A couple of years after I came to Canada, I saw a report about some research that had been carried out by the University of British Columbia. For this research, they had created fictitious resumes in large numbers, and submitted these for actual job openings. Each resume was in three versions: one with Christian / European first and last names, another with a Christian first name and a ‘foreign’ last name, and the last one with foreign first and last names. They had then measured how many received a positive response. The numbers were revealing: those whose first and last names were ‘Canadian’ got the highest response, followed by those with Christan first names and ‘foreign’ last names. The resumes where both the names were ‘foreign’ scored very low number of positive responses.

The conclusion of the study was that identical resumes received different responses from recruiters, based on the name of the applicant.

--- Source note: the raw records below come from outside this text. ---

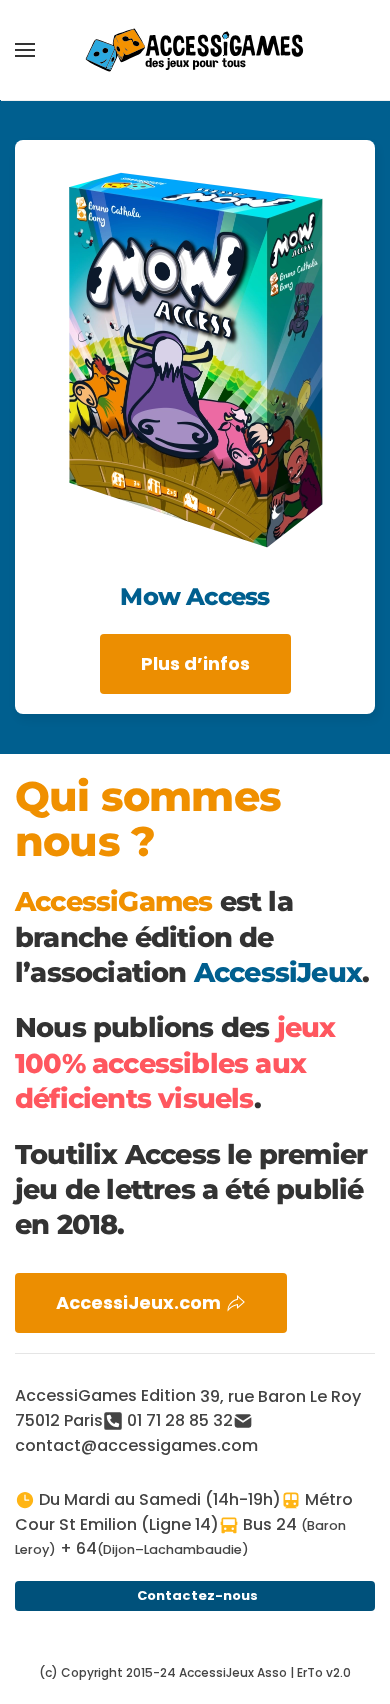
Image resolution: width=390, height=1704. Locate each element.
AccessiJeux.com (138, 1302)
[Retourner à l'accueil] (195, 50)
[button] (25, 50)
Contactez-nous (197, 1595)
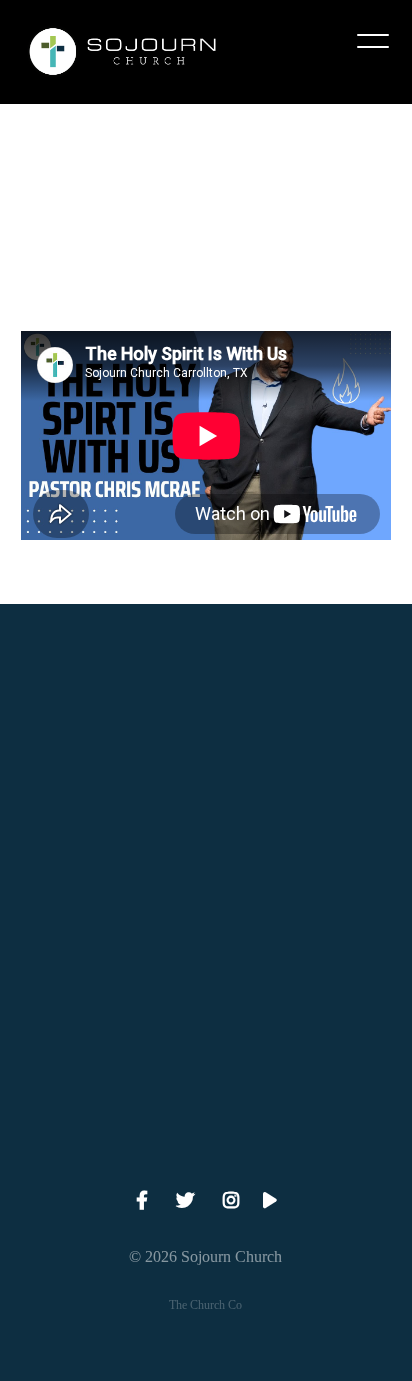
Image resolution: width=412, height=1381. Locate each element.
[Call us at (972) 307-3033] (206, 715)
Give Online (206, 1166)
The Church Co (205, 1305)
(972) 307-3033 (206, 827)
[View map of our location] (206, 884)
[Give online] (206, 1054)
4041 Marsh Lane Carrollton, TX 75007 (206, 996)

Reading this report reminded me of a true story that was part of my high school studies. It was written by a black British man who had served in the Second World War. The story was about his experience after the war, when he was looking for a civilian job. His name was Nolan Wainwright. He had been happy to receive an interview call in a short time after he began applying for jobs. When he turned up for the interview, however, he found the reception to be stiff and disapproving. In those days, job applications weren’t accompanied by a photograph of the applicant. His name led the recruiters to assume that they were looking at the application of a ‘regular’ British man. It was only when he turned up for the interview that they realized he was black – and their attitude changed instantly.


Humans are hard-wired for the dichotomy of ‘us v/s them’. This is often referred to as a ‘tribal’ tendency, but I think it is narrower than that – it is clannish behavior, and may be connected to survival instinct. In the absence of an advanced civilization, this bias is what keeps one alive, healthy and thriving. With and advanced civilization, however, this bias becomes an impediment to progress, because it precludes non-members of the clan from contributing to the common goal. The struggle to overcome this bias is part of the process of civilization. Some societies have worked on this better than others.

In Canada, we have tried better than most, and gone farther in overcoming clannish biases. One notable failure has been in achieving a healthy resolution of the issues facing our First Nations. Another unresolved issue relates to the black community. Several other racial minorities have fared a lot better. On balance, it is possible to say that when it comes to dealing with race issues, our glass is three-quarters full. There is, however, an increasingly strident narrative that insists that we must obsess about the fact that the glass is one-quarter empty. This strident insistence, instead of being helpful, creates avoidable friction, which, in turn, precludes any solutions.

As the debate about ‘systemic racism’ rages around us, I am reminded of my colleagues in Kenya. Instead of diving into scholarly analyses and ideological narratives, they focused on the tasks at hand, and achieved good results in their individual capacity, without depending on external or official ‘help’. On the issue of race-relations, they were ahead of us.